## 課題一覧
(A) デザイン顧問就任の記事について、次の問いに答えてください。
(i) genkiさんがLIGのデザイン顧問に就任したのはいつですか。
(ii) 大山さんによると、LIGのデザイナーはどれくらいの期間でほとんど入れ替わってしまいましたか。
(iii) genkiさんはデザイン会社の世界を何の世界に近いと述べていますか。
(B) デザイン顧問就任の記事を、最後の問いに続く形で書き継いでください。

LIGブログ編集長代理のMakoです。
2022年10月、B&H代表の今村玄紀(genki)さんがLIGのデザイン顧問に就任しました。
かねてよりB&HさんにはCI刷新プロジェクトに伴走いただいておりましたが、このたび「デザイン顧問」という新たな関係性で再スタートを切ります。
見た目だけのブランディングはもうやめよう|B&H×LIG対談
なぜ「デザイン顧問」を新設したのか、これからどんなデザイン組織を作っていこうとしているのか。genkiさんと代表大山の対談をお届けします。
B&H代表 今村 玄紀(Genki Imamura)さん経営学・哲学を軸としたブランドの戦略立案・理念体系の整理・CI策定・CM制作・プロダクトデザイン・建築・R&D・サービス開発等を担当。経営戦略に美意識やアート、建築の思想を融合させる事によって企業がどのように変革するかを研究。 |
「育っては辞める」の繰り返しに終止符を
―― このたび、デザイン顧問を迎え入れた背景を教えてください。
大山:はじめに弊社の状況を赤裸々にお話ししますと、LIGのデザイナーは直近5年間でほとんど入れ替わってしまっています。「LIGで学べることは学びきってしまいました」と、みな実力をつけて転職あるいは独立してしまうんです。
定着させるためにはデザイナーにとってより魅力的な成長環境を提供する必要があると考え、「デザイン顧問」を迎え入れることを決意しました。
genki:LIGさんだけでなく、どの企業もデザイナーの定着率の低さには頭を抱えていると感じます。デザイン会社って、ほとんどがヒエラルキー型の組織なんですよ。トップクリエイターのもとで修行して、成長すると「ありがとうございました」と独立してしまう。寿司職人さんの世界に近いですね。現にうちの会社でも独立している人はいますし(苦笑)。
―― デザイン顧問として、genkiさんへオファーを出したのはなぜですか?

## 提供資料

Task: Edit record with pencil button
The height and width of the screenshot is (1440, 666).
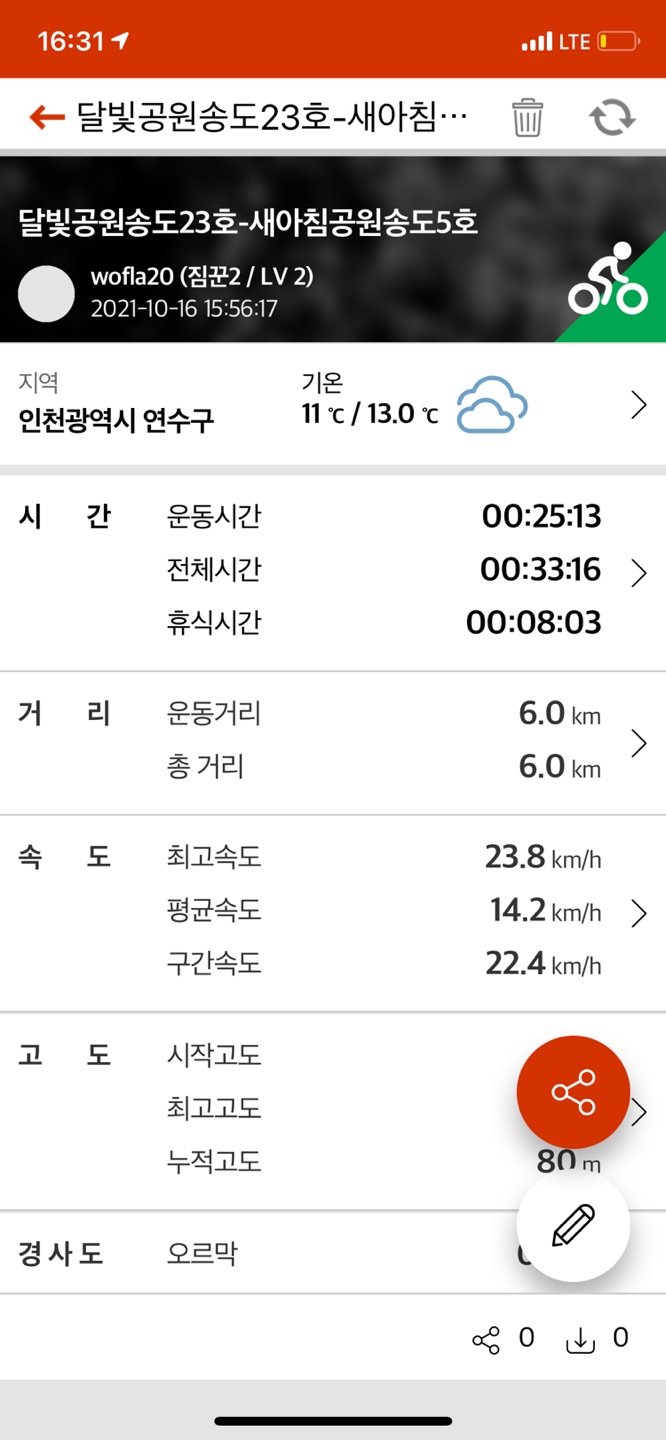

## 課題別の回答
(A)
(i) 2022年10月
(ii) 直近5年間
(iii) 寿司職人さんの世界

(B)
大山:もともと弊社のCIプロジェクトをご一緒していたことが大きいですね。genkiさんって、いつも全体をものすごく俯瞰されているんですよ。デザインに強く、なおかつ経営観点で物事を見れる方なんてほとんどいないので、そこがすごく魅力的でした。
それに毎週の打ち合わせのなかで、自社(B&H)のデザイナーさんへの接し方がとても丁寧だなと感じていたんですよね。ピープルマネジメントにも長けているんだろうなと思い、「ぜひデザイン顧問としてお力添えいただけませんか」と声をかけました。
genki:デザイナーへの伝え方にはとても気をつけているので、そう感じてもらえて嬉しいです。
……実は昔、「なんでここまでやらないの」と僕はよく現場のデザイナーを詰めていたんですよ。そんなやり方を続けていった結果、全社の前で「このままじゃダメです」と社員からハッキリ言われたことがありました。それ以来、デザイナーとの関わり方を大きく変えています。
大山:genkiさんにもそんな時代があったんですね。驚きました。
顧客満足と従業員満足、どちらが重要?
genki:先ほどの経験を機に、僕はデザイナーがストレスなくのめり込んで働ける環境を整えることに注力するようシフトしました。それまではお客様満足度だけを重視していたところ、クリエイターの満足度も同じくらい重視するようにしたんです。そもそもクリエイターの満足度が上がらないと、いいものは作れませんからね。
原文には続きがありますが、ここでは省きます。